# ЗАДАНИЯ
1. Перечислите, какие деревянные детали, согласно отрывку об архитектуре из железа, воспроизводят в камне самые старые памятники Индии.
2. Выведите часть отрывка об архитектуре из железа, начиная со слов "Каждый новый материал, из" и до слов "архитектурные формы камня." включительно.

# ФРАГМЕНТ ТЕКСТА
* * *
Переходя к архитектуре из железа, Сизеран говорит:

«Безобразие начинается только там, где есть искание красоты. Дурной вкус подразумевает уже известную изощренность вкуса. Существует известнее архитектурное безразличие. Голые стены, расквадратованные одинаковыми окнами, печальны и утомительны, но они не приводят в бешенство, как фасады маленьких театров, обремененные тяжеловесным беспорядком греческих орденов и всеми невоздержанностями Востока. Дурной вкус проявляется только в архитектурных претенциозностях. Если вы мысленно освободите такое здание от разных гипсовых излишеств, сжимая его до простой логики построения, то этим вы уничтожите его безобразие, но еще не сделаете его красивым».

Каждый новый материал, из которого человек начинал складывать свои кристаллические гнезда, наследовал формы, оставленные ему его предшественником как неизбежное историческое наследство. Самые старые памятники Индии воспроизводят в камне бревна и деревянные балюстрады, вплоть до подражания скрепам деревянных пазов. Мебель средневековья и Ренессанса воспроизводит в дереве архитектурные формы камня.

Железо в архитектуре продолжает подражать готовым формам, созданным камнем и деревом.

Сизеран считает железо безличным.

«Железо ничего не диктует художнику. Оно само по себе не обязывает его ни к какому определенному стилю. Архитектура долгие века вырастала, как дерево, на определенной почве, приспособляясь к небу той страны, в которой она родилась. Железо – это Протей среди строительных материалов. Оно все позволяет и ничего не приказывает. Это триумф научного прогресса и его проклятие. Получив власть над природой, мы потеряли возможность учиться у нее».
* * *
# ИСХОДНЫЕ ДАННЫЕ

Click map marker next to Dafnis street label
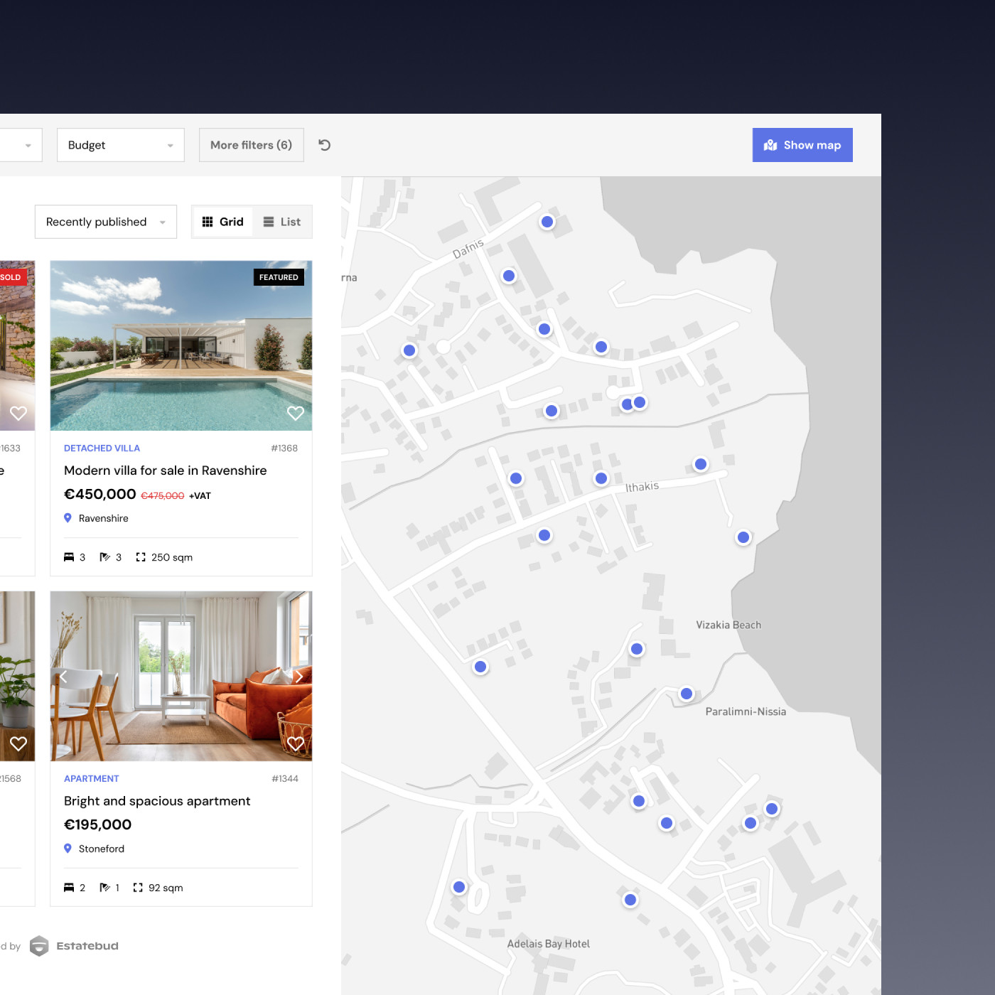This screenshot has width=995, height=995. [x=509, y=276]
* * *
# ОТВЕТЫ
1. бревна; деревянные балюстрады; скрепы деревянных пазов

2.
Каждый новый материал, из которого человек начинал складывать свои кристаллические гнезда, наследовал формы, оставленные ему его предшественником как неизбежное историческое наследство. Самые старые памятники Индии воспроизводят в камне бревна и деревянные балюстрады, вплоть до подражания скрепам деревянных пазов. Мебель средневековья и Ренессанса воспроизводит в дереве архитектурные формы камня.